[RAW RECORDS]:
══════════

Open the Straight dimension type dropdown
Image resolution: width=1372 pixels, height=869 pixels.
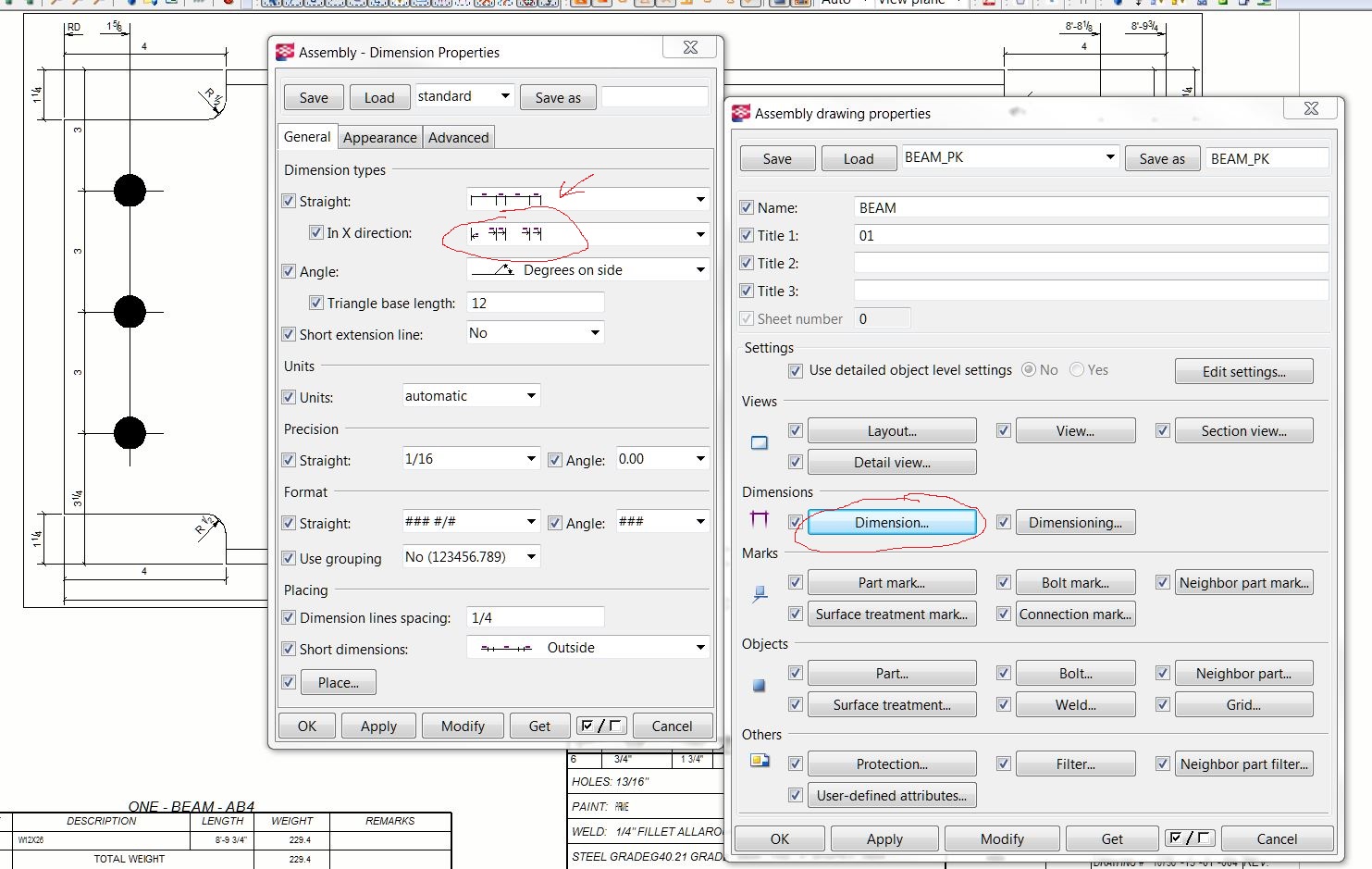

══════════

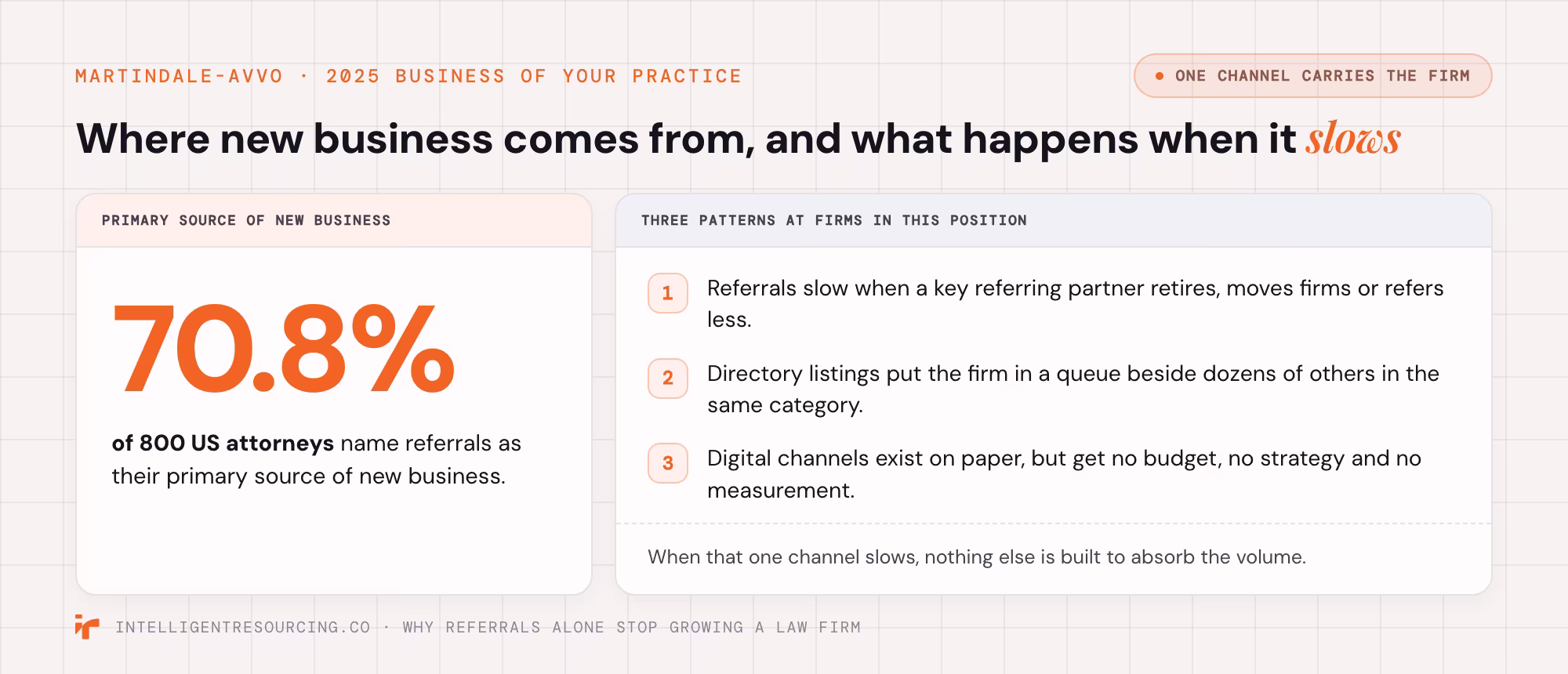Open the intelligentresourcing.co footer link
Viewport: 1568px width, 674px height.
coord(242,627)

══════════

[THE EXERCISE]:
Please copy out the data word for word, from the line that contains "Open the intelligentresourcing.co footer link" through the line that contains "coord(242,627)", including both of those lines and leaving out the pictures.

[FULL RESPONSE]:
Open the intelligentresourcing.co footer link
Viewport: 1568px width, 674px height.
coord(242,627)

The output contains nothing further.